* [AIM OF THE TASK]: Render the data below as a numbered list, one line per item, with blank lines omitted.

* [DATA SHOWN]:
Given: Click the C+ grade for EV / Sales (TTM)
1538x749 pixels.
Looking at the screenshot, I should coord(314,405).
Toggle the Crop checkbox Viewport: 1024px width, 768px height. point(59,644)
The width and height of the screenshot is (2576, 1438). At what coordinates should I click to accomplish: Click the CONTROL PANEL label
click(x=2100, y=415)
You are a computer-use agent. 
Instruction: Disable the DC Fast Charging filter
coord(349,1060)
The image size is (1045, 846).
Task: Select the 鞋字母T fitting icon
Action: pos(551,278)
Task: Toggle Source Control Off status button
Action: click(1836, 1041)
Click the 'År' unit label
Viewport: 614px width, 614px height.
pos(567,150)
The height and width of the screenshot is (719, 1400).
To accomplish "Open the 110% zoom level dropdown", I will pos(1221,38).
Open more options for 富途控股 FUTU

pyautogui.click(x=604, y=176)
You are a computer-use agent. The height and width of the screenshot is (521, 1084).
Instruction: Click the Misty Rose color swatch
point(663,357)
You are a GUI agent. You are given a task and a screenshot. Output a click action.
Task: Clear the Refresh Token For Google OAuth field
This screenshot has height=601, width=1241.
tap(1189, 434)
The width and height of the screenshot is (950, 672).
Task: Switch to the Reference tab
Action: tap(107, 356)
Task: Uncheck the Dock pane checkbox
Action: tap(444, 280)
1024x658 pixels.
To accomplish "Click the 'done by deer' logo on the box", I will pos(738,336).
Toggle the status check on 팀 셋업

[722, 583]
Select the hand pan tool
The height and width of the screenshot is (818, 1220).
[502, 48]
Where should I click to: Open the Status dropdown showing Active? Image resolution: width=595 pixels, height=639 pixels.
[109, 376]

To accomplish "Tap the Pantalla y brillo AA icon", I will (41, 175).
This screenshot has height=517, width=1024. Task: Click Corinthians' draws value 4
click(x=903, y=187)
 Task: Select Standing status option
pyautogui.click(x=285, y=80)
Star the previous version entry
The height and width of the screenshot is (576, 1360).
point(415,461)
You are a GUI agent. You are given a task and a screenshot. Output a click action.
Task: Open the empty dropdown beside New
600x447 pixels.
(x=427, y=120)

* [RESULT FOR THIS TASK]:
1. Given: Click the C+ grade for EV / Sales (TTM)
2. 1538x749 pixels.
3. Looking at the screenshot, I should coord(314,405).
4. Toggle the Crop checkbox Viewport: 1024px width, 768px height. point(59,644)
5. The width and height of the screenshot is (2576, 1438). At what coordinates should I click to accomplish: Click the CONTROL PANEL label
6. click(x=2100, y=415)
7. You are a computer-use agent. 
8. Instruction: Disable the DC Fast Charging filter
9. coord(349,1060)
10. The image size is (1045, 846).
11. Task: Select the 鞋字母T fitting icon
12. Action: pos(551,278)
13. Task: Toggle Source Control Off status button
14. Action: click(1836, 1041)
15. Click the 'År' unit label
16. Viewport: 614px width, 614px height.
17. pos(567,150)
18. The height and width of the screenshot is (719, 1400).
19. To accomplish "Open the 110% zoom level dropdown", I will pos(1221,38).
20. Open more options for 富途控股 FUTU
21. pyautogui.click(x=604, y=176)
22. You are a computer-use agent. The height and width of the screenshot is (521, 1084).
23. Instruction: Click the Misty Rose color swatch
24. point(663,357)
25. You are a GUI agent. You are given a task and a screenshot. Output a click action.
26. Task: Clear the Refresh Token For Google OAuth field
27. This screenshot has height=601, width=1241.
28. tap(1189, 434)
29. The width and height of the screenshot is (950, 672).
30. Task: Switch to the Reference tab
31. Action: tap(107, 356)
32. Task: Uncheck the Dock pane checkbox
33. Action: tap(444, 280)
34. 1024x658 pixels.
35. To accomplish "Click the 'done by deer' logo on the box", I will pos(738,336).
36. Toggle the status check on 팀 셋업
37. [722, 583]
38. Select the hand pan tool
39. The height and width of the screenshot is (818, 1220).
40. [502, 48]
41. Where should I click to: Open the Status dropdown showing Active? Image resolution: width=595 pixels, height=639 pixels.
42. [109, 376]
43. To accomplish "Tap the Pantalla y brillo AA icon", I will (41, 175).
44. This screenshot has height=517, width=1024. Task: Click Corinthians' draws value 4
45. click(x=903, y=187)
46.  Task: Select Standing status option
47. pyautogui.click(x=285, y=80)
48. Star the previous version entry
49. The height and width of the screenshot is (576, 1360).
50. point(415,461)
51. You are a GUI agent. You are given a task and a screenshot. Output a click action.
52. Task: Open the empty dropdown beside New
53. 600x447 pixels.
54. (x=427, y=120)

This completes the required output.